=== Problem statement ===
All of the data should be repeated exactly; pictures are not part of the copy.

(Stored data entries)
[Start of section]

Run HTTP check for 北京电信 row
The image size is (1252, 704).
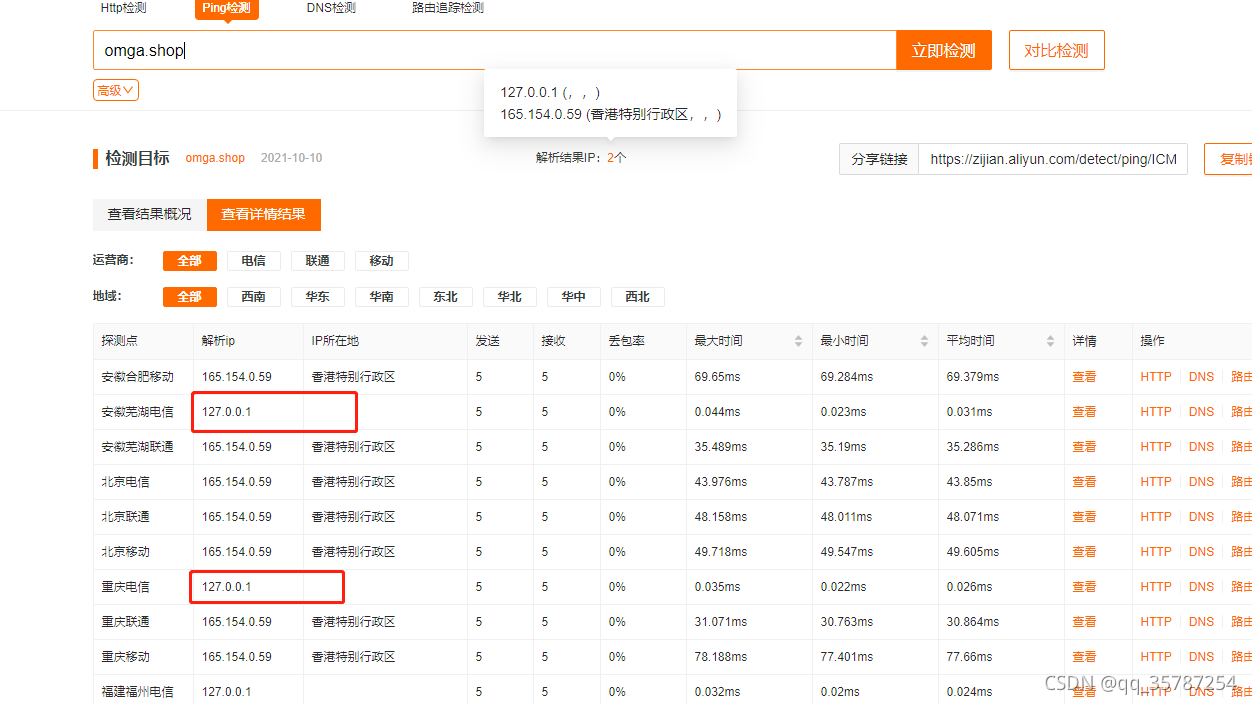(x=1155, y=482)
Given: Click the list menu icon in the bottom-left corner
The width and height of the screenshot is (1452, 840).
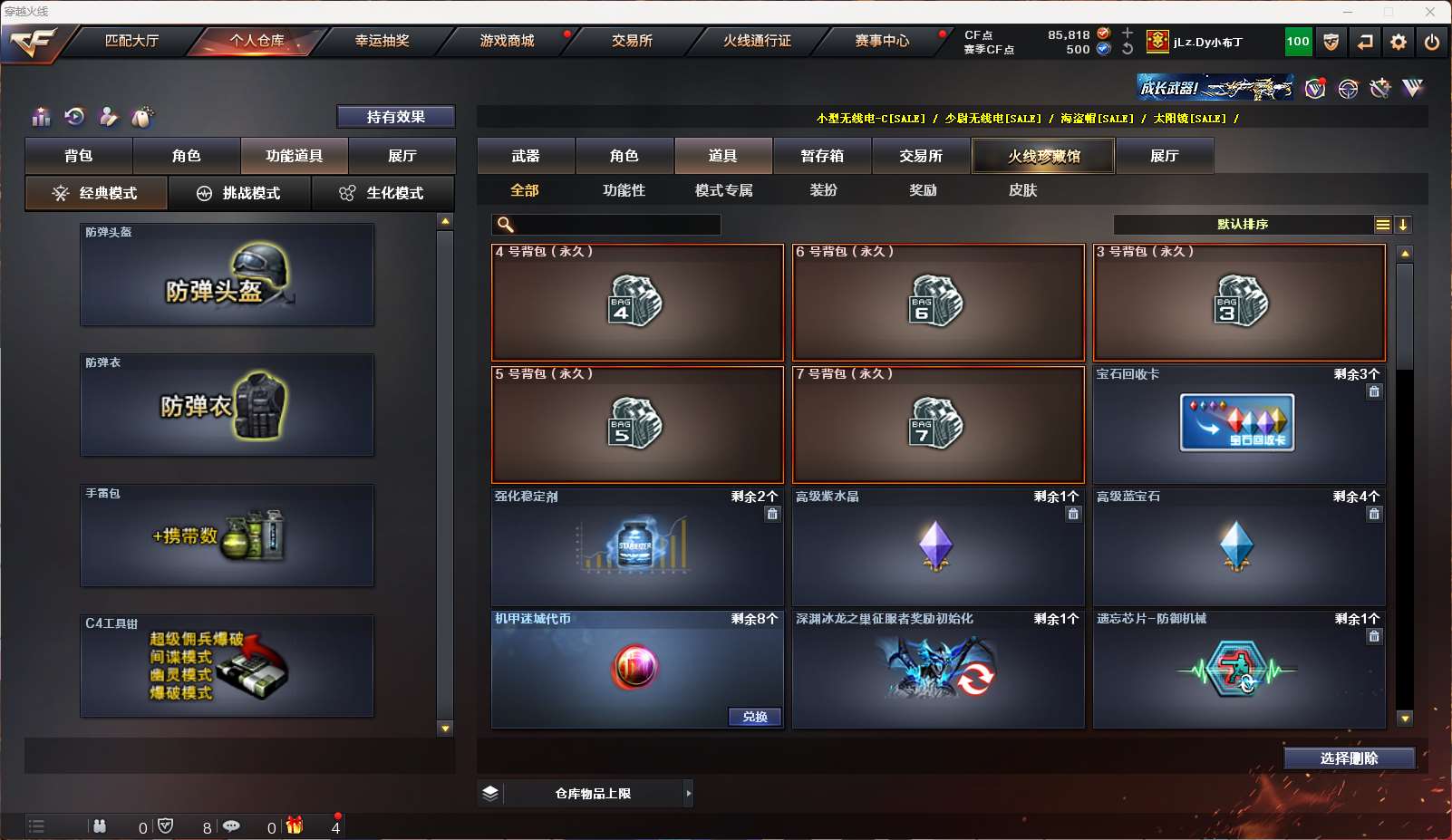Looking at the screenshot, I should tap(36, 826).
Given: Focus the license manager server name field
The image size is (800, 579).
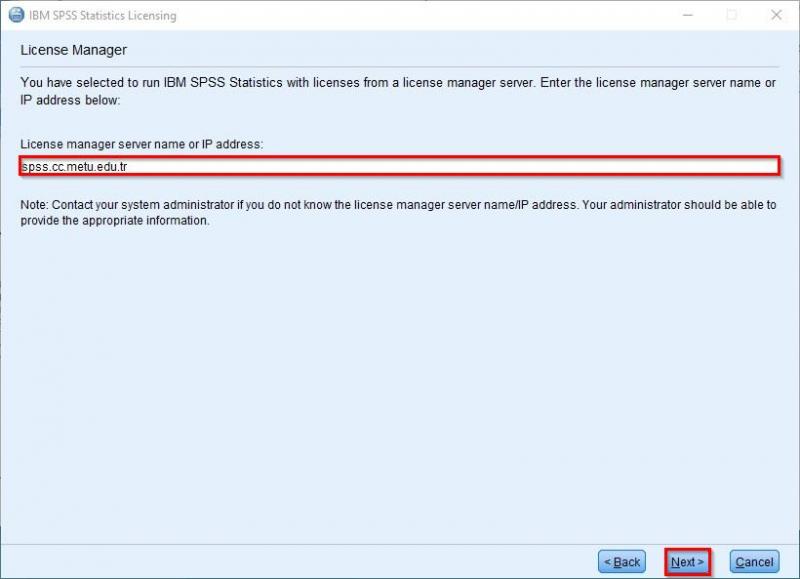Looking at the screenshot, I should pos(400,166).
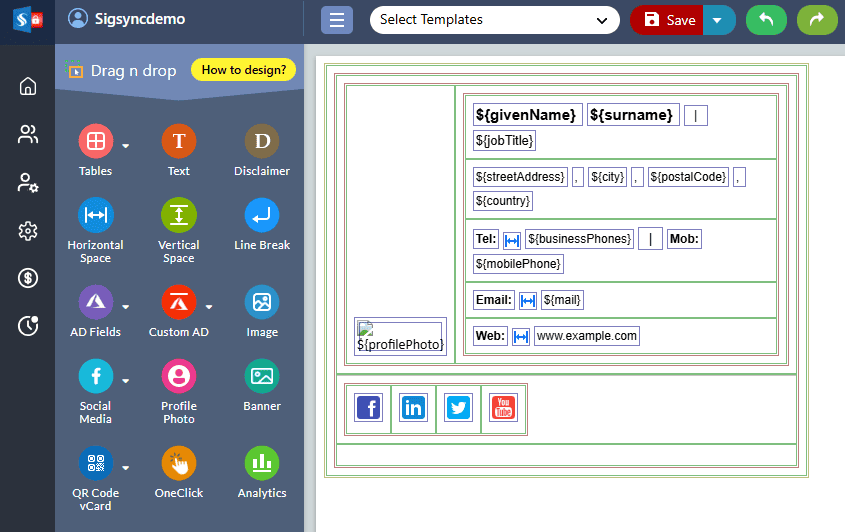Toggle the hamburger menu button

point(337,20)
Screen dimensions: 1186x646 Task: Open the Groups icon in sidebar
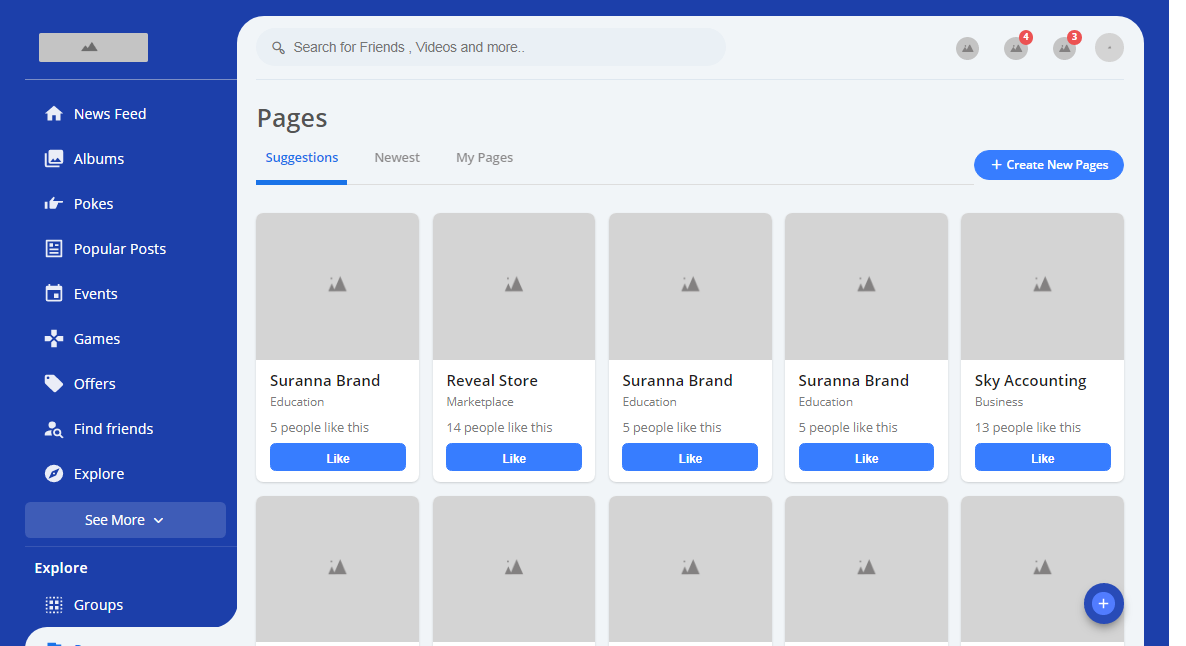point(54,605)
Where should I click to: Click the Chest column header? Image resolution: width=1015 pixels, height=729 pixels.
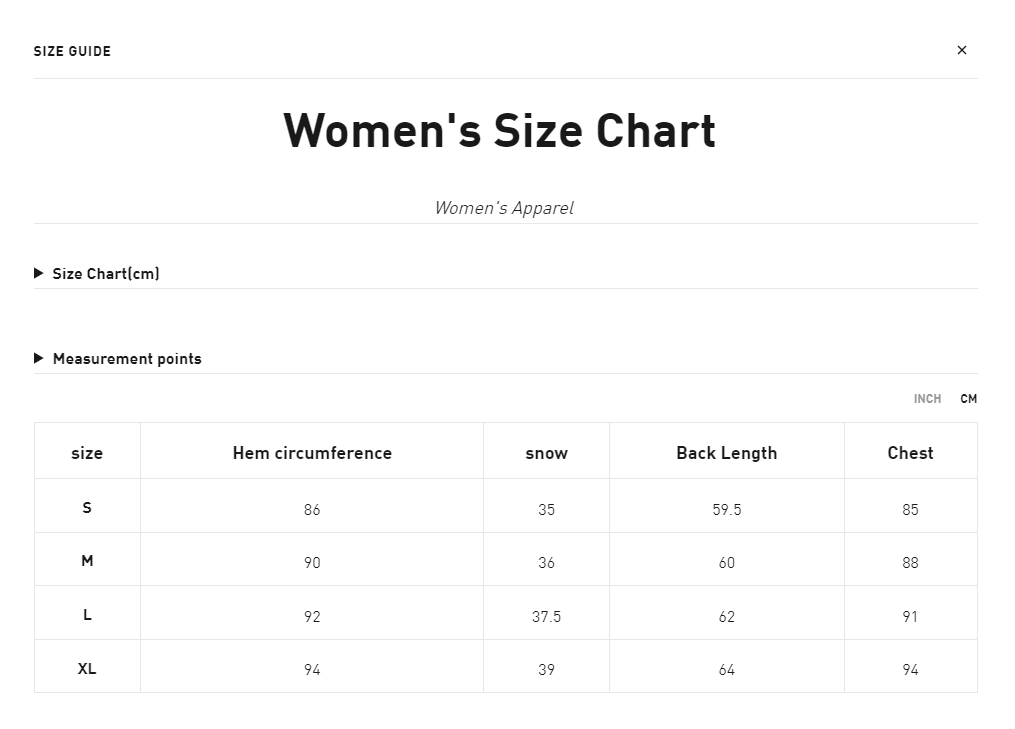910,453
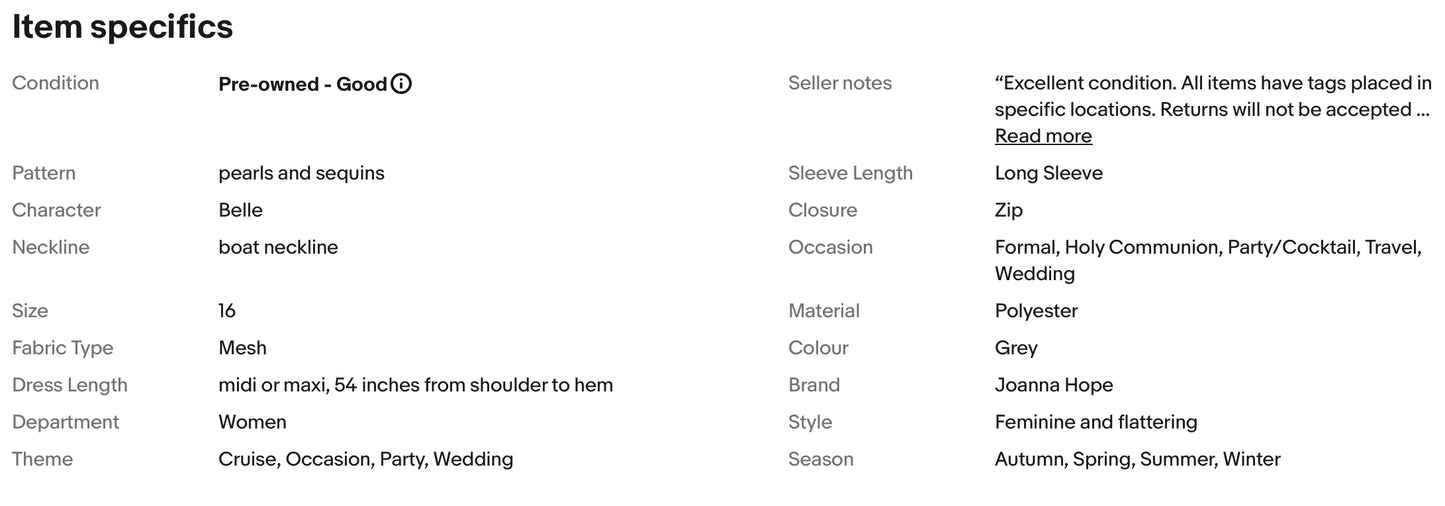Click the Zip closure value

[1009, 210]
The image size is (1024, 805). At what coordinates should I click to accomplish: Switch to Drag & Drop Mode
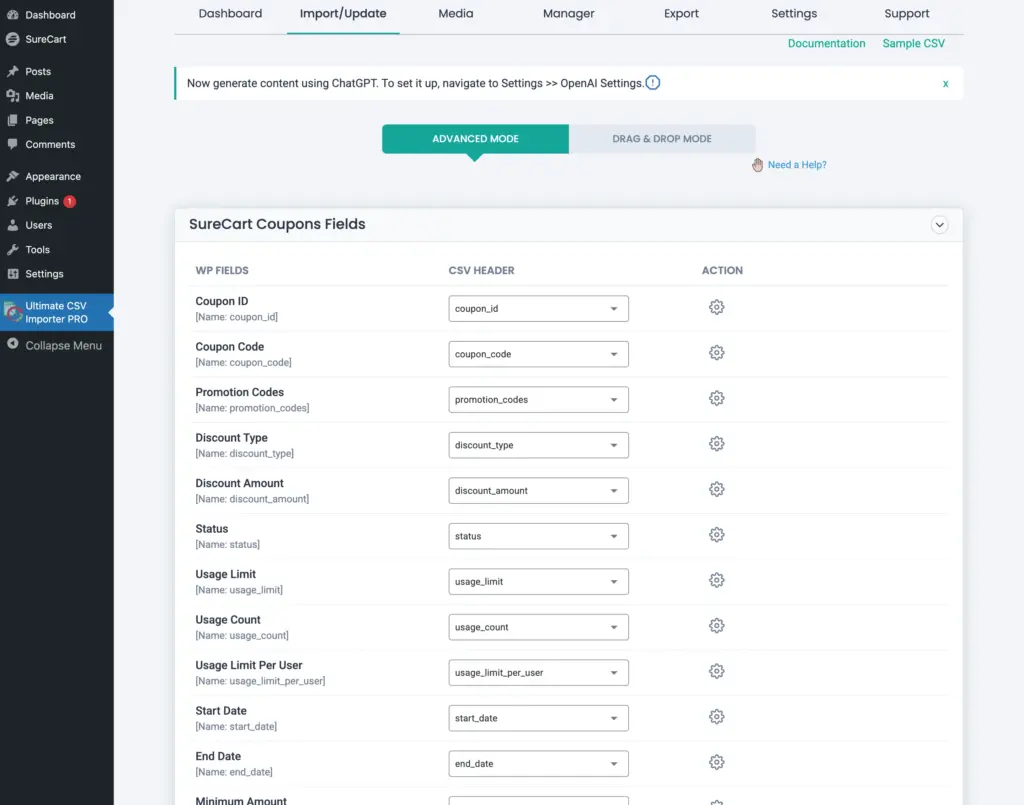pos(662,139)
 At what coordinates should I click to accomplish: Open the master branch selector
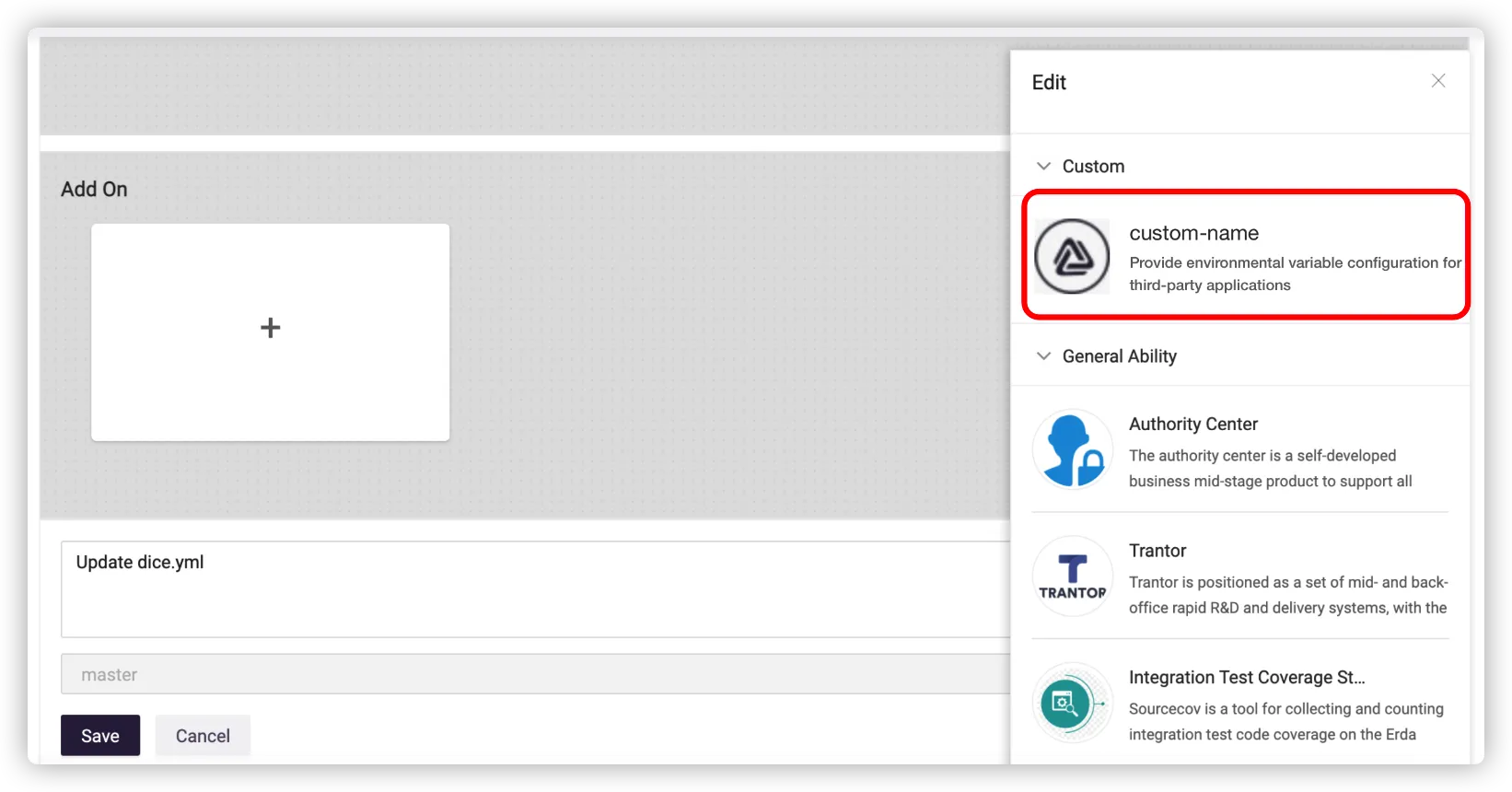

[End of section]

=== Answer for the task ===
Run HTTP check for 北京电信 row
The image size is (1252, 704).
(x=1155, y=482)
Given: Click the list menu icon in the bottom-left corner
The width and height of the screenshot is (1452, 840).
Looking at the screenshot, I should tap(36, 826).
Given: Focus the license manager server name field
The image size is (800, 579).
Looking at the screenshot, I should pos(400,166).
Toggle the hamburger menu button

point(337,20)
Screen dimensions: 1186x646 Task: Open the Groups icon in sidebar
point(54,605)
Where should I click to: Click the Chest column header? Image resolution: width=1015 pixels, height=729 pixels.
910,453
Click the Zip closure value

[1009, 210]
The image size is (1024, 805). At what coordinates should I click to accomplish: Switch to Drag & Drop Mode
pos(662,139)
 At what coordinates should I click to accomplish: Open the master branch selector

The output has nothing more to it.